* Assigned task *
Exact copies of all records below are needed.

##############################

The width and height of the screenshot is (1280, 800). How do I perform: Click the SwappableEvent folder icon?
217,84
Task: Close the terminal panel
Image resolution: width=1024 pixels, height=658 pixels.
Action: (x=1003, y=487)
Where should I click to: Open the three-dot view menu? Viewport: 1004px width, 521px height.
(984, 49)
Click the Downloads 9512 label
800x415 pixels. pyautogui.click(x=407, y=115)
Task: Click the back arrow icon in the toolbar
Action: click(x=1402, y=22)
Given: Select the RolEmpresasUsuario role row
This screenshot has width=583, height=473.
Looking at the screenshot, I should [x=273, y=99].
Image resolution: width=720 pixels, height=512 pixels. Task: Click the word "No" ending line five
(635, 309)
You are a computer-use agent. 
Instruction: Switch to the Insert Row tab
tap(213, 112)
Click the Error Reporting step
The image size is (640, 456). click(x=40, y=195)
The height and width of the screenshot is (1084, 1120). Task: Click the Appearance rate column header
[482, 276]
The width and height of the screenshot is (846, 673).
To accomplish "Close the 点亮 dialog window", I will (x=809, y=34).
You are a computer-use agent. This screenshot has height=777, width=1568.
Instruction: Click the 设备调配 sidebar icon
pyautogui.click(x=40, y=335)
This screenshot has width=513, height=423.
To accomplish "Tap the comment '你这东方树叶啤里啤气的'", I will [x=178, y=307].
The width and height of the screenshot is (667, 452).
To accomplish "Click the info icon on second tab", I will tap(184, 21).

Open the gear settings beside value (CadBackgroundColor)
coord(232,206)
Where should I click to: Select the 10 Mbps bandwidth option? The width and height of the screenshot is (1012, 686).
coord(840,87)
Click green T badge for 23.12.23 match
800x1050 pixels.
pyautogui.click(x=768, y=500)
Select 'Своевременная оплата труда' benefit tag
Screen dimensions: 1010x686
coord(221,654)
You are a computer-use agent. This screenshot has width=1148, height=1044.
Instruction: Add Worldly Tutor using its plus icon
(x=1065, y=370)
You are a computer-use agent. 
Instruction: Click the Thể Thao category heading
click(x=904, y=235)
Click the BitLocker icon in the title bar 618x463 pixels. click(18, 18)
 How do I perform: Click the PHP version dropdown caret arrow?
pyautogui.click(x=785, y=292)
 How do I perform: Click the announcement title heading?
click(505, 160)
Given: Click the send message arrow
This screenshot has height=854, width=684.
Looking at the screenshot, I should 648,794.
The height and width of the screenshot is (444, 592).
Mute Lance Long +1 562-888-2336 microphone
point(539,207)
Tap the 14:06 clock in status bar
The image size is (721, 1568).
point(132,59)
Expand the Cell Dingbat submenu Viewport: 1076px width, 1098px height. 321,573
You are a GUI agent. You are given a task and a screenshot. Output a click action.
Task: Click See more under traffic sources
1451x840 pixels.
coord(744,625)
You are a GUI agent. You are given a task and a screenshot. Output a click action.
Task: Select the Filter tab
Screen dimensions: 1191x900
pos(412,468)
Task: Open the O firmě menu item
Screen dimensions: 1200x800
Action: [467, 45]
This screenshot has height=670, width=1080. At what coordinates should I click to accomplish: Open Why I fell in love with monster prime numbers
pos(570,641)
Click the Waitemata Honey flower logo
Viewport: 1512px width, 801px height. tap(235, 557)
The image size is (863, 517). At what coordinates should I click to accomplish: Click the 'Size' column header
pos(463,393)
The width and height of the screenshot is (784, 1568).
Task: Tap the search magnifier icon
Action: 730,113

##############################

* Written response *
The width and height of the screenshot is (1280, 800). How do I perform: Click the SwappableEvent folder icon?
217,84
Task: Close the terminal panel
Image resolution: width=1024 pixels, height=658 pixels.
Action: (x=1003, y=487)
Where should I click to: Open the three-dot view menu? Viewport: 1004px width, 521px height.
(984, 49)
Click the Downloads 9512 label
800x415 pixels. pyautogui.click(x=407, y=115)
Task: Click the back arrow icon in the toolbar
Action: click(x=1402, y=22)
Given: Select the RolEmpresasUsuario role row
This screenshot has width=583, height=473.
Looking at the screenshot, I should [x=273, y=99].
Image resolution: width=720 pixels, height=512 pixels. Task: Click the word "No" ending line five
(635, 309)
You are a computer-use agent. 
Instruction: Switch to the Insert Row tab
tap(213, 112)
Click the Error Reporting step
The image size is (640, 456). click(x=40, y=195)
The height and width of the screenshot is (1084, 1120). Task: Click the Appearance rate column header
[482, 276]
The width and height of the screenshot is (846, 673).
To accomplish "Close the 点亮 dialog window", I will (x=809, y=34).
You are a computer-use agent. This screenshot has height=777, width=1568.
Instruction: Click the 设备调配 sidebar icon
pyautogui.click(x=40, y=335)
This screenshot has width=513, height=423.
To accomplish "Tap the comment '你这东方树叶啤里啤气的'", I will [x=178, y=307].
The width and height of the screenshot is (667, 452).
To accomplish "Click the info icon on second tab", I will tap(184, 21).

Open the gear settings beside value (CadBackgroundColor)
coord(232,206)
Where should I click to: Select the 10 Mbps bandwidth option? The width and height of the screenshot is (1012, 686).
coord(840,87)
Click green T badge for 23.12.23 match
800x1050 pixels.
pyautogui.click(x=768, y=500)
Select 'Своевременная оплата труда' benefit tag
Screen dimensions: 1010x686
coord(221,654)
You are a computer-use agent. This screenshot has width=1148, height=1044.
Instruction: Add Worldly Tutor using its plus icon
(x=1065, y=370)
You are a computer-use agent. 
Instruction: Click the Thể Thao category heading
click(x=904, y=235)
Click the BitLocker icon in the title bar 618x463 pixels. click(18, 18)
 How do I perform: Click the PHP version dropdown caret arrow?
pyautogui.click(x=785, y=292)
 How do I perform: Click the announcement title heading?
click(505, 160)
Given: Click the send message arrow
This screenshot has height=854, width=684.
Looking at the screenshot, I should 648,794.
The height and width of the screenshot is (444, 592).
Mute Lance Long +1 562-888-2336 microphone
point(539,207)
Tap the 14:06 clock in status bar
The image size is (721, 1568).
point(132,59)
Expand the Cell Dingbat submenu Viewport: 1076px width, 1098px height. 321,573
You are a GUI agent. You are given a task and a screenshot. Output a click action.
Task: Click See more under traffic sources
1451x840 pixels.
coord(744,625)
You are a GUI agent. You are given a task and a screenshot. Output a click action.
Task: Select the Filter tab
Screen dimensions: 1191x900
pos(412,468)
Task: Open the O firmě menu item
Screen dimensions: 1200x800
Action: [467, 45]
This screenshot has height=670, width=1080. At what coordinates should I click to accomplish: Open Why I fell in love with monster prime numbers
pos(570,641)
Click the Waitemata Honey flower logo
Viewport: 1512px width, 801px height. tap(235, 557)
The image size is (863, 517). At what coordinates should I click to accomplish: Click the 'Size' column header
pos(463,393)
The width and height of the screenshot is (784, 1568).
Task: Tap the search magnifier icon
Action: 730,113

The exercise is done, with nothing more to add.